Arkadaşım, önce soru cümlenin mantıksallığı, sözcük yapısı, dizilişi ve anlamı feci bozuk. Cümleni bir kez daha dikkatle okuyup bakarsan. ".... tanrı neden yapısı gereği yaratılmamıştır..." diyorsun. Yaratılmış bir tanrıdan söz ediyorsun, farkında mısın?. Burada cümlenin ve anlamının gelişine göre sözcüklerin dizilişi, ".... tanrı neden yapısı gereği yaratmamıştır..." olmalıydı. Cümlenin öznesi belli değil, hatta yok. Özne Tanrı olmalıydı, ama anlaşılmıyor. Güya, tanrının ıslaklığı ve suyu neden gerektiği gibi yaratmadığı argümanına karşı çıkılmasına itiraz ediyor gibisin. Dediğim gibi bu cümlenin mantıksal yapısı ve anlamı son derece bozuk olması bir yana, bilimi ilgilendiren konularda, işin içine "tanrı" ya da tanrıları" soktuğunda böylesi bir karışıklık olması, son derece doğal.

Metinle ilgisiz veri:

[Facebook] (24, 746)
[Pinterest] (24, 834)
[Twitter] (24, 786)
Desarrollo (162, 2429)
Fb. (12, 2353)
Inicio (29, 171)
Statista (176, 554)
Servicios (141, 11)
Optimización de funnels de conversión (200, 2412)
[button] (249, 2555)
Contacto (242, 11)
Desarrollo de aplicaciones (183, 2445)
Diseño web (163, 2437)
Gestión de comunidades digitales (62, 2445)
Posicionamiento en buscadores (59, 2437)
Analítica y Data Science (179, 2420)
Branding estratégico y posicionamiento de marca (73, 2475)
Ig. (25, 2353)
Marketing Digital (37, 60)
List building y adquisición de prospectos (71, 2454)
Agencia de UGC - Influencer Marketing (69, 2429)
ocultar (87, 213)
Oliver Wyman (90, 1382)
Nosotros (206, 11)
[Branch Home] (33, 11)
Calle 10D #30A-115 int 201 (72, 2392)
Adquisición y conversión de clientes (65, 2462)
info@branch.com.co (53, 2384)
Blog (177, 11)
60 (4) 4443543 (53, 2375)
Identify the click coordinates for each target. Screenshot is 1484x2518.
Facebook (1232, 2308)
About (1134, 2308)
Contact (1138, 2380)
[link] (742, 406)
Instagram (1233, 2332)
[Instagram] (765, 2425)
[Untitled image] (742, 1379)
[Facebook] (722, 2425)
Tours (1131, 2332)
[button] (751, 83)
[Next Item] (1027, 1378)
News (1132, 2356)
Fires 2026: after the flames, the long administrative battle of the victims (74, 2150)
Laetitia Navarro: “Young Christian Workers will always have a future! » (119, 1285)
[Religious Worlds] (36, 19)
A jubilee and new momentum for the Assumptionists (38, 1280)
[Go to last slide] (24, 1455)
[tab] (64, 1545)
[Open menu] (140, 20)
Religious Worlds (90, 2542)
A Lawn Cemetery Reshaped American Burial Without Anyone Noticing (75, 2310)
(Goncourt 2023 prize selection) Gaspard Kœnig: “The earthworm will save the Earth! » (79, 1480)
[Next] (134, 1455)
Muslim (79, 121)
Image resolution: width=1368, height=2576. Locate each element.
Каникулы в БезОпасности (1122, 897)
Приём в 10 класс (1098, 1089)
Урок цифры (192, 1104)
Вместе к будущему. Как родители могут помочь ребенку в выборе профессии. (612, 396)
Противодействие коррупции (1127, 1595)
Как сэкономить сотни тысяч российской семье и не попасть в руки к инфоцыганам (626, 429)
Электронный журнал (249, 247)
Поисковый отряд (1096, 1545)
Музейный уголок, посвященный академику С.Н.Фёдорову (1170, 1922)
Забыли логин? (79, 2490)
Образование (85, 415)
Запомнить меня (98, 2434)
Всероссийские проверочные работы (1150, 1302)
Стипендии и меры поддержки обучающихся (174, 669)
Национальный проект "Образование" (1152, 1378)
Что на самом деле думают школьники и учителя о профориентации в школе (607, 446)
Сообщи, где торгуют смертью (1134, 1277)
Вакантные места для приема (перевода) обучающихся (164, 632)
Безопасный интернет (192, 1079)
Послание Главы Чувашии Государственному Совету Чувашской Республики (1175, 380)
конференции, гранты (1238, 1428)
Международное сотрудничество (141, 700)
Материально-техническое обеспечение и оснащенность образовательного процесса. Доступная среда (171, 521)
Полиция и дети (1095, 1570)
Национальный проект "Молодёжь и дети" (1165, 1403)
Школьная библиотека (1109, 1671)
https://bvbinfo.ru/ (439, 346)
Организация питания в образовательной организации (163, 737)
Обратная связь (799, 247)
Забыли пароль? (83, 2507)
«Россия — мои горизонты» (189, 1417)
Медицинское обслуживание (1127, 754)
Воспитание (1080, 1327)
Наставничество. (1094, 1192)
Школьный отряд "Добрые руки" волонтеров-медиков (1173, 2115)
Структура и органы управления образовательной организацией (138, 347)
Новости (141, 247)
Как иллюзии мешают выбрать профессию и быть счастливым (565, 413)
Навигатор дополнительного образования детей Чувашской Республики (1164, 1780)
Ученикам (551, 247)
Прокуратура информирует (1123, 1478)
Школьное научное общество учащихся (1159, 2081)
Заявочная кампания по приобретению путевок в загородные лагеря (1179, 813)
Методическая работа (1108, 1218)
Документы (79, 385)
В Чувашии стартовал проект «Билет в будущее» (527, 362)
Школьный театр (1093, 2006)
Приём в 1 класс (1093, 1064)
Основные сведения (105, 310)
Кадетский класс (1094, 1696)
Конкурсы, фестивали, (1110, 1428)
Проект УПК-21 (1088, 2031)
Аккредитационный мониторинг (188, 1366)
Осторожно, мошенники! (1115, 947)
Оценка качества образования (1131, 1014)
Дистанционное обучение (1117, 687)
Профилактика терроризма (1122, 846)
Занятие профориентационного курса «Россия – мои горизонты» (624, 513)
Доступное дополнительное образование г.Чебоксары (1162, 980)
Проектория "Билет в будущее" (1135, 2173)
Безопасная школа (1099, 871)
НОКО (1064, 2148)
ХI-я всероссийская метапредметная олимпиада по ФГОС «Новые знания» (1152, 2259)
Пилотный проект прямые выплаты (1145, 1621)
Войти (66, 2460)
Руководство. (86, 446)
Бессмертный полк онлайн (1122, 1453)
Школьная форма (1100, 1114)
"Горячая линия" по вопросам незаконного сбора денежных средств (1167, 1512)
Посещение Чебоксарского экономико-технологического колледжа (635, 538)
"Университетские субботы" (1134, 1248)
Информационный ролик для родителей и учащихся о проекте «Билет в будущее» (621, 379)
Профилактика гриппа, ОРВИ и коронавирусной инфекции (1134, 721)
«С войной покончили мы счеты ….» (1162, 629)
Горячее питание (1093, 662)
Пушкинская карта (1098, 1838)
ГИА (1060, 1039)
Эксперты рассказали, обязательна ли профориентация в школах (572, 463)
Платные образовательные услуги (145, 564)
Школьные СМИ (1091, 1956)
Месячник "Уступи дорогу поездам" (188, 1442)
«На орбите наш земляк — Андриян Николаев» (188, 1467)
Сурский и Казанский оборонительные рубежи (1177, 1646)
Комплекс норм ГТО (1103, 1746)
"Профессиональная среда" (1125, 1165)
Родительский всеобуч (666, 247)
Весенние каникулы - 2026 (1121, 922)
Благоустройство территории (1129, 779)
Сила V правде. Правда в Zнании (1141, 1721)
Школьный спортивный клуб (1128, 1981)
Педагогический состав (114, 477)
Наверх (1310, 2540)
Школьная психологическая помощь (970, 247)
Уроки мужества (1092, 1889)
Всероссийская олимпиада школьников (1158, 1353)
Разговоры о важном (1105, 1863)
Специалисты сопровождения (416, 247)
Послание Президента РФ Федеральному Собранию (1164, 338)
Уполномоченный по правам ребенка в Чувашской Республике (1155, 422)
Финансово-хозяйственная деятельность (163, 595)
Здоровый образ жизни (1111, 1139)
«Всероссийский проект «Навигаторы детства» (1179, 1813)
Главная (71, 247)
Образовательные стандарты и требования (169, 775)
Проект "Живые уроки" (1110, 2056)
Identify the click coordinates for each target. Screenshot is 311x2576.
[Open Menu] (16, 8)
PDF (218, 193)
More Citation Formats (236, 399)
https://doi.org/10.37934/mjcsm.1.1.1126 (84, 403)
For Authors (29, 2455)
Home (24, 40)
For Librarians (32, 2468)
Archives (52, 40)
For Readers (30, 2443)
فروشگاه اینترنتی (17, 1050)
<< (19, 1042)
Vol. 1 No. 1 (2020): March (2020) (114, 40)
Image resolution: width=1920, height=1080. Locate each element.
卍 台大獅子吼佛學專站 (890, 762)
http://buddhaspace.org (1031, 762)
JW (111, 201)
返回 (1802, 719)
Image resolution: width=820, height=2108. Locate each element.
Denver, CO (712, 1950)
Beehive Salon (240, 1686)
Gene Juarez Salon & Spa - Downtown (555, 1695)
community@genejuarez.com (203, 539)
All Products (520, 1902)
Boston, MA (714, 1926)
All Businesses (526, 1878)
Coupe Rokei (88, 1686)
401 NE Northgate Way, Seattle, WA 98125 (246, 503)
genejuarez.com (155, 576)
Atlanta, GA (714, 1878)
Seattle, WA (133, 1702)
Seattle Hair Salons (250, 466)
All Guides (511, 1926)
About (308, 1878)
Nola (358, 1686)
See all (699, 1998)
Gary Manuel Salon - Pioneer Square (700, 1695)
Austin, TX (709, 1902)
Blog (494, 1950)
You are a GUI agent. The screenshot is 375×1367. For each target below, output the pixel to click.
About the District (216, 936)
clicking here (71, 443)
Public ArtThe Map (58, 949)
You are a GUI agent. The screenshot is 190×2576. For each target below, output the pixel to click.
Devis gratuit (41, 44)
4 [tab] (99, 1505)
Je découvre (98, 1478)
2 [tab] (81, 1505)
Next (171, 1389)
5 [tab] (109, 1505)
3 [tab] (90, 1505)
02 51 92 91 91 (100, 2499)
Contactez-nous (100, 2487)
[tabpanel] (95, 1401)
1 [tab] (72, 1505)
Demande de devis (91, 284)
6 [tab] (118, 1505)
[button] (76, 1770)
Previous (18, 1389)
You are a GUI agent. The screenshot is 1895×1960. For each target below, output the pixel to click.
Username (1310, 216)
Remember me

Çünkü bilim materyalisttir ve metafizik tanrılarla hiç bir bağlantısı ve ilgisi yoktur. Ayrıca ıslaklığı ve suyun ıslaklığını neden sorun ediyorsun hiç anlaşılmıyor. Dünya koşullarında, şarap dahil bütün sıvılar ıslaktır. Bunda ne var?Kolay gelsin İ.U.